╭─ Selected passage

The storyline is a familiar one, of course. The narrator remains generic throughout, without a place on the lab team, and in fact so do the other characters. The explanations for each choice gives the narration a distinctly self-conscious air.
My overall impression was that it could use more polish. The writing feels rushed in places - as if it was trying to sketch out a scene and ran out of time. There are unfinished branches, which is a shame for a competition entry.
Without being emotionally invested in the narrator as a person, I felt no need to ensure their survival - instead finding all the branches felt like a story mapping exercise. There is definitely potential in the storyline to populate it with perhaps fewer but more realised characters to give the choices some emotional weight.
The Chekhov story is framed as something someone is reading on her phone - this results in a whole lot of text, and multiple parallel storylines.

╰─

_What you should do_
In the review above, how does the reviewer describe the writing in places?

╭─ Data extract

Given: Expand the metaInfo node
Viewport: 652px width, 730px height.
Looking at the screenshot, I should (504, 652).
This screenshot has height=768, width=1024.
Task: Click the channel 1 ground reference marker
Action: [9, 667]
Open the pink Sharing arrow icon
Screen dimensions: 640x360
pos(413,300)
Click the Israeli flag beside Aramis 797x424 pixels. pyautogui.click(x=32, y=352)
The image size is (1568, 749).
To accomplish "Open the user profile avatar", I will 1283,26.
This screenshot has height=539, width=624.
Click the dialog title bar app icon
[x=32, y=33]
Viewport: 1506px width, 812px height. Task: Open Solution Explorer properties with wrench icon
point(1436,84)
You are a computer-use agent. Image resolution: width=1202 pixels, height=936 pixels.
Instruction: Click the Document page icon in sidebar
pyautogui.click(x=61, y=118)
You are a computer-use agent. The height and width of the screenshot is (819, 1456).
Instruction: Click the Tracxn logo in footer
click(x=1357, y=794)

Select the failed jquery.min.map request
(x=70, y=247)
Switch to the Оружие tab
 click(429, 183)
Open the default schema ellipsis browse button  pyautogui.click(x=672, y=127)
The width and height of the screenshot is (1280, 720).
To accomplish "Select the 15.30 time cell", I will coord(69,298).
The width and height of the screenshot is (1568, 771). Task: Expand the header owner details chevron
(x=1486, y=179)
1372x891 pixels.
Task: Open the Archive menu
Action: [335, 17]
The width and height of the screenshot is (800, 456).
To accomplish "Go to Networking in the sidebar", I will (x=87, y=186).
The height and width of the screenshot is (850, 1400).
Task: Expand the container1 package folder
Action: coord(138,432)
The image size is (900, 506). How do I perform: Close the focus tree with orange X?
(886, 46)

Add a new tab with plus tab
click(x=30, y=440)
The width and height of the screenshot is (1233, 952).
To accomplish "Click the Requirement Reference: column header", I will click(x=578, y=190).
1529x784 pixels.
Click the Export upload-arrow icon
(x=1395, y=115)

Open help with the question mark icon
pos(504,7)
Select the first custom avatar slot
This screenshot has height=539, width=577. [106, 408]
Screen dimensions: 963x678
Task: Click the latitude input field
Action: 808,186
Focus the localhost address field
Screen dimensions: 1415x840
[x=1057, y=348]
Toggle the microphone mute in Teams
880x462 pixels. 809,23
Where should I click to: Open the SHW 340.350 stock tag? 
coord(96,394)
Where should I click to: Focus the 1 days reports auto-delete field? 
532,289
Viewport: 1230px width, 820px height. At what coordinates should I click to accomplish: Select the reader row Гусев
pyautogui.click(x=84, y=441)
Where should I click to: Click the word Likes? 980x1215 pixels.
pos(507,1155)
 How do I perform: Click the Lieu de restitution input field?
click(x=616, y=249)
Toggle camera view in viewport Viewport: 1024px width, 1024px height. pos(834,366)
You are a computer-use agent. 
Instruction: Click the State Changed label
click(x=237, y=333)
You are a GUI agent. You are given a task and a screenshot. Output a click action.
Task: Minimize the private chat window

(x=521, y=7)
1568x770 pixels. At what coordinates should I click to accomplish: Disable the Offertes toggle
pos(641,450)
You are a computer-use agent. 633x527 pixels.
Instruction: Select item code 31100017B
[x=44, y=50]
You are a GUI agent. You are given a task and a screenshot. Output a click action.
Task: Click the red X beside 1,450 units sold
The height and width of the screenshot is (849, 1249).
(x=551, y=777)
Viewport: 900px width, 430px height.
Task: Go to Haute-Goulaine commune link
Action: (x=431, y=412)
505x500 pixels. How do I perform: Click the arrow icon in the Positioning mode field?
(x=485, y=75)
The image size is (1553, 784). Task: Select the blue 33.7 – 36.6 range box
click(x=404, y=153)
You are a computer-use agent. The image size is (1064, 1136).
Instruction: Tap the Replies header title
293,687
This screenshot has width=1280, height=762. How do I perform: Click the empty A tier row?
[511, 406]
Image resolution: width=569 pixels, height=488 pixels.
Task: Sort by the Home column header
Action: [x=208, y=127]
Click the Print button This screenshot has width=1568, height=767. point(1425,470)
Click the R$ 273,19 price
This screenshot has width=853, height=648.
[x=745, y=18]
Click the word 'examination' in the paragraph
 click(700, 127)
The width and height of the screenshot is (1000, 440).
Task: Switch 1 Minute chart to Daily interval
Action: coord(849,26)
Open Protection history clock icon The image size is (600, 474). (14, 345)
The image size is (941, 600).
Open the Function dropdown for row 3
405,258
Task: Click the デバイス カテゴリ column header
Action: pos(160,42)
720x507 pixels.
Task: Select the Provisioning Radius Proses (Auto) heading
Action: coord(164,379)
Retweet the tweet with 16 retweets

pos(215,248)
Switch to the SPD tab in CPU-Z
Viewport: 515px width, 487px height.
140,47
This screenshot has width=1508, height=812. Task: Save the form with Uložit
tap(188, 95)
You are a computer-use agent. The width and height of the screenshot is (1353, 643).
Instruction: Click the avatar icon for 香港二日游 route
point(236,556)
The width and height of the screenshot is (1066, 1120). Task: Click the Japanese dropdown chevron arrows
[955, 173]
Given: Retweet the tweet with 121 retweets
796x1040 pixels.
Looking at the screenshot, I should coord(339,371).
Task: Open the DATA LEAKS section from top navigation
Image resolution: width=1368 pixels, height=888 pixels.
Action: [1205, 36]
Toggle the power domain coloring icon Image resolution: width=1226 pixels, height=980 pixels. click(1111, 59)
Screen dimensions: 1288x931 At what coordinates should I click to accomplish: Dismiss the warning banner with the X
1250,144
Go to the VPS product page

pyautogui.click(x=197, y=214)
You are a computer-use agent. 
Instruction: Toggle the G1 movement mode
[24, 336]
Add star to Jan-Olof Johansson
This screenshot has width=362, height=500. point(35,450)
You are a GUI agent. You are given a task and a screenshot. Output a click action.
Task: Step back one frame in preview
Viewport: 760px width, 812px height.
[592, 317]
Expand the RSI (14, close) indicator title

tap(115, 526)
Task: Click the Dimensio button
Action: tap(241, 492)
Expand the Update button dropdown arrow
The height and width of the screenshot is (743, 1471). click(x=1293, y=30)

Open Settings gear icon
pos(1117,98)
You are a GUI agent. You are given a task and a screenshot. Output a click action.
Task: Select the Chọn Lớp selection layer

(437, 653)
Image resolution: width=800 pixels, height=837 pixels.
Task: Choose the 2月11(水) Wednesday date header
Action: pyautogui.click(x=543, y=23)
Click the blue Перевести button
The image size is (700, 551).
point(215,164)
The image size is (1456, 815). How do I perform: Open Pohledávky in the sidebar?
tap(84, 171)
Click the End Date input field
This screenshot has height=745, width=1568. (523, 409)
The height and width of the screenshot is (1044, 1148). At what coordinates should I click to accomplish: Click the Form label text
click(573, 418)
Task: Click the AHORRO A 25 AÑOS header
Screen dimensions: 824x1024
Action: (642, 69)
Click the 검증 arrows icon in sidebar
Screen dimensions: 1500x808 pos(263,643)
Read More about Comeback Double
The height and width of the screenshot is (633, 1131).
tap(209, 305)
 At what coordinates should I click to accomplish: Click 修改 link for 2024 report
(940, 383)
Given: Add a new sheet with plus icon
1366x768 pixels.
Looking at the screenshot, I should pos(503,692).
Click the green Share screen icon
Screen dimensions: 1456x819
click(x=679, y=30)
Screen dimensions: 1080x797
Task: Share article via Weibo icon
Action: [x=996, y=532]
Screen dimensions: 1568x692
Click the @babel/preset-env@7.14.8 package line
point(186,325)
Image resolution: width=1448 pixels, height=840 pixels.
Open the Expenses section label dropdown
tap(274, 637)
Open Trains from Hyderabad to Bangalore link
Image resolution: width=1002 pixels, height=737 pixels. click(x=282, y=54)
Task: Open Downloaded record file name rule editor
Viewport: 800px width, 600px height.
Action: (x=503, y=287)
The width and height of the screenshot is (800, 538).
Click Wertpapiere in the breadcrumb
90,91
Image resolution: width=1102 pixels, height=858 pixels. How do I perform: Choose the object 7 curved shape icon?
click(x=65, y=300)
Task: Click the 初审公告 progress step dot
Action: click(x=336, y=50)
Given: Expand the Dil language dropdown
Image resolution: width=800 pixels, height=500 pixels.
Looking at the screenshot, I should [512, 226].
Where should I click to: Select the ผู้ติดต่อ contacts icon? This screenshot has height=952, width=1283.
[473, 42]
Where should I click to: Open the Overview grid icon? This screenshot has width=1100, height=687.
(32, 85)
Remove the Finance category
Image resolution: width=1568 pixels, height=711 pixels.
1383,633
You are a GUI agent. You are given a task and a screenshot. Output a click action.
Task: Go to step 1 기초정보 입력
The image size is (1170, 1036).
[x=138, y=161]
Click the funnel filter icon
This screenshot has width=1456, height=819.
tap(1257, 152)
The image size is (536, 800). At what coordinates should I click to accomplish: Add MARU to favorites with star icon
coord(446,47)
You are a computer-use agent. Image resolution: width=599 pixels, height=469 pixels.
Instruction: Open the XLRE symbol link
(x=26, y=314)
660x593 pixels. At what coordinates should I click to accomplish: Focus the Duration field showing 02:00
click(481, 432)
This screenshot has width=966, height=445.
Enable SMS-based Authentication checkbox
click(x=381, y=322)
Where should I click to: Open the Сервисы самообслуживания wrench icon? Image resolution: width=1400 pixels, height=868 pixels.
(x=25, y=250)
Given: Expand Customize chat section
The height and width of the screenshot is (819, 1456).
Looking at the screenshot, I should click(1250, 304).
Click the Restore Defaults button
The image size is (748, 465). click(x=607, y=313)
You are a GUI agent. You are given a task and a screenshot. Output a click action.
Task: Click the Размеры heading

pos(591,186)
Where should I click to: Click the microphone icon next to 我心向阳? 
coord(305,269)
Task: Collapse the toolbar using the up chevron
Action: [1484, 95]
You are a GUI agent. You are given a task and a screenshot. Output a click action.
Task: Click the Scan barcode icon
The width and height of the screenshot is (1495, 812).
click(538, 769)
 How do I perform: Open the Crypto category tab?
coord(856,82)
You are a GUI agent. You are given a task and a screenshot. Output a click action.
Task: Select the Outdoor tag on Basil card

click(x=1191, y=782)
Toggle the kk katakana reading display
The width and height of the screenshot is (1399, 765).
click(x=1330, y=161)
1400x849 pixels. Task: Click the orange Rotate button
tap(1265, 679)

╰─

_The answer_
It feels rushed, as if it was trying to sketch out a scene and ran out of time.